Everyone knows about Rainier Beach’s not-so-secret garden.
Kubota Garden is a rare, historic gem — a public, 20-acre, Japanese-style garden that has been admission-free since residents lobbied the city to purchase the garden in 1987. Over nearly 100 years, it has become a haven for reflection, koi-spotting, bird-watching and dog-walking, as well as a prime-time location for wedding, quinceañera and graduation photos. Today, the garden attracts more than 100,000 annual visitors.
But this nursery-turned-public-garden has its challenges. With the park’s outsized reputation, visitation is growing faster than the space and staff can handle in order to keep South Seattle’s verdant crown jewel shining.
In this hilly refuge off Renton Avenue South, koi wriggle under the garden’s red Moon and Heart bridges; gravel paths spiral past waterfalls, through woodland trails and a mountaintop overlook, all adorned with botanical wonders chosen by the garden’s creator, Fujitaro Kubota, a first-generation Japanese American immigrant.
Here’s how the neighborhood’s green gathering space came to be — and what’s new and still-to-come at a changing Kubota Garden, more popular than ever, including upgrades that visitors can expect this year.
Rainier Beach roots
Self-taught Fujitaro Kubota helped bring Japanese-style garden design to the Northwest.
Starting with 5 acres of swampland, Kubota built a nursery/design business on the grounds in 1927, clearing and shaping the land. During World War II, he and his family were forcibly incarcerated for four years at Minidoka in Idaho. After re-establishing the business postwar, Kubota designed gardens at Seattle University and Bainbridge Island’s Bloedel Reserve. In 1973, Japan honored Kubota with the Order of the Sacred Treasure for raising the international profile of Japanese gardening.
It was always a family business; Kubota expanded his namesake garden with the help of his sons, Tak and Tom, and his grandson, Al, continues Kubota Gardens Landscaping in Renton.
The garden’s taproot reaches deep into the heart of the Rainier Beach community. In the early 1980s, the Kubotas decided to sell the property, and a 268-unit apartment building was approved despite city landmark status. Neighbors, gardeners, clients and the Japanese American community banded together to save it from bulldozers — and in 1987, the city bought the garden.
“In the early ’80s, the family considered selling to developers,” said Joy Okazaki, Kubota Garden Foundation president, “but ultimately the community pushed the city to figure out a way to buy the garden.”
Okazaki, who grew up in Rainier Beach, used to sneak into the garden with friends decades ago, before it was public. She once attended a city planning meeting on determining the garden’s fate while home from college. Today, she is volunteer president of Kubota Garden Foundation, which manages events and fundraising at the garden, while Seattle Parks and Recreation maintains the grounds.
“The people that advocated for the purchase of the property were largely from the community — some were in the design field or had worked with the Kubotas, but largely they were voices from Rainier Beach community clubs,” Okazaki said. “And when we started the Foundation, they were our first members.”
The secret is out
A spot like this doesn’t go unnoticed for long.
The design of Kubota Garden blends traditional Japanese aesthetics and plants with native Northwest flora to create a hybrid of unique beauty and character.
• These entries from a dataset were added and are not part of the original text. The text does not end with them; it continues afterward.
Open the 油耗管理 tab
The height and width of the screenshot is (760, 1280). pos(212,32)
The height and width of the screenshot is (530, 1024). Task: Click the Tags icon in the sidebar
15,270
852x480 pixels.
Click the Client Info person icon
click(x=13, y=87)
The core 4.5-acre display area is both a city landmark and National Historic Landmark, while the garden’s mountainside rises 65 feet and is studded with 400 tons of hand-placed stone. Look for a 90-year-old Tanyosho pine, a 35-foot tunnel of weeping Blue Atlas Cedar, a mature golden larch, a 200-year-old fir tree and a veritable arboretum of Japanese maples.
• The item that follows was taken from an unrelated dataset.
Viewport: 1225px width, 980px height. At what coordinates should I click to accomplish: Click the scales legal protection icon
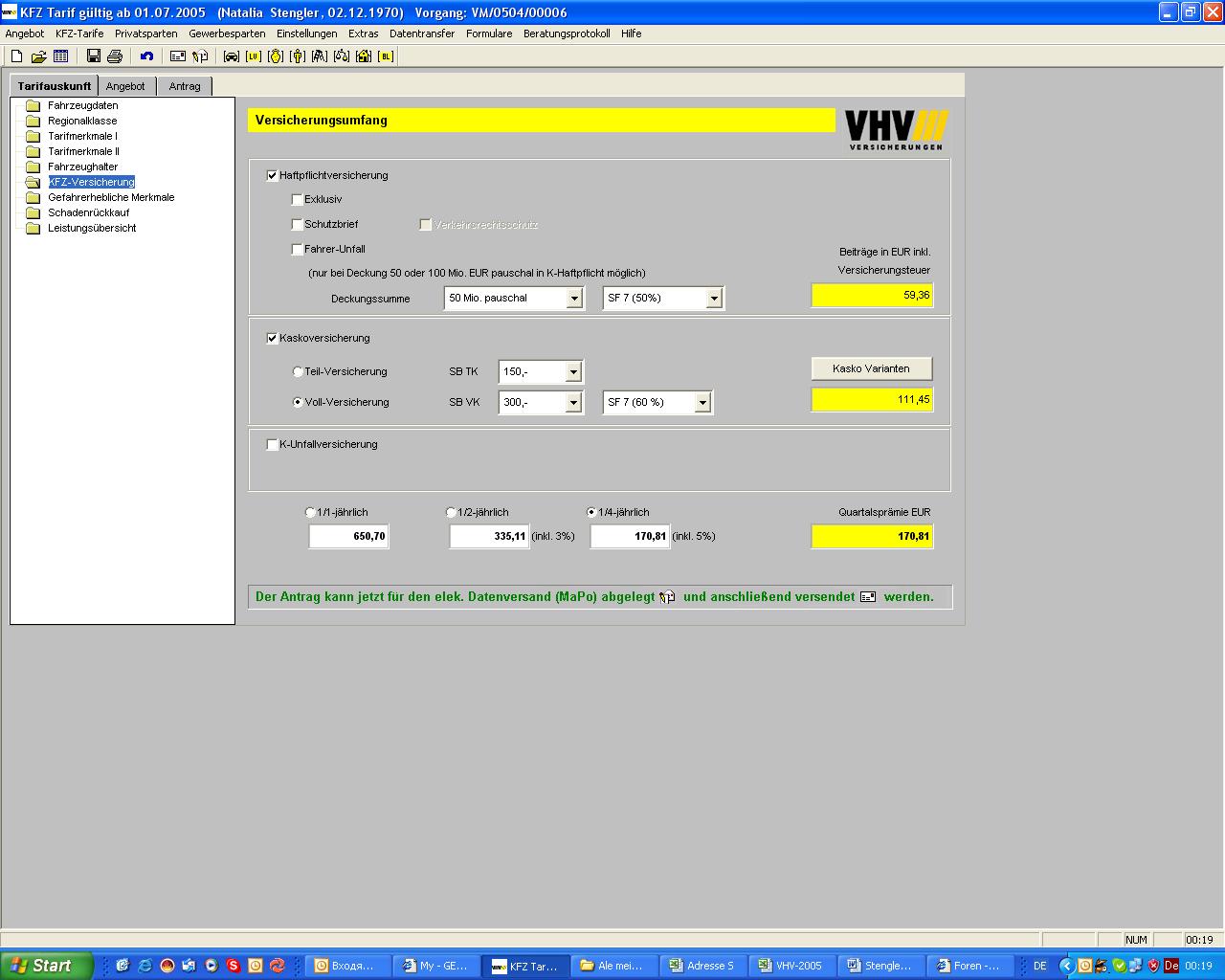click(342, 56)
Popular year-round, the garden’s special draws include rhododendrons blooming in May and the fireworks of Japanese maples in October, attracting visitors from around the world.
The growth of the garden’s popularity may be unsustainable.
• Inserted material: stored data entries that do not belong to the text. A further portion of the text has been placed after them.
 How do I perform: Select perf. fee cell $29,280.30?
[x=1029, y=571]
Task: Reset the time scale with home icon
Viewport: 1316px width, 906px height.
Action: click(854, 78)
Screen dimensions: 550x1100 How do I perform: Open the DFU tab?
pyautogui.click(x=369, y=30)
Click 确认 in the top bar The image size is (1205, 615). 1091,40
Some 115,000 visitors admired Kubota Garden in 2022, more than double the number tallied in 2014, the first year the Foundation counted. Visitation is predicted to reach 200,000 by 2026, according to a city of Seattle Master Plan updated in 2019. Yet the parking lot only holds 35 cars; there are no plumbed restrooms, only portable toilets; and the staff consists of a handful of gardener positions and roughly 200 volunteers, Okazaki said.
The Foundation has worked with the city to increase access to the garden, exemplified by the Metro Flex shuttle ferrying visitors from the nearby Rainier Beach Link light-rail station to the garden. And Okazaki is grateful to be one of few gardens with a freeway sign on Interstate 5 enticing visitors.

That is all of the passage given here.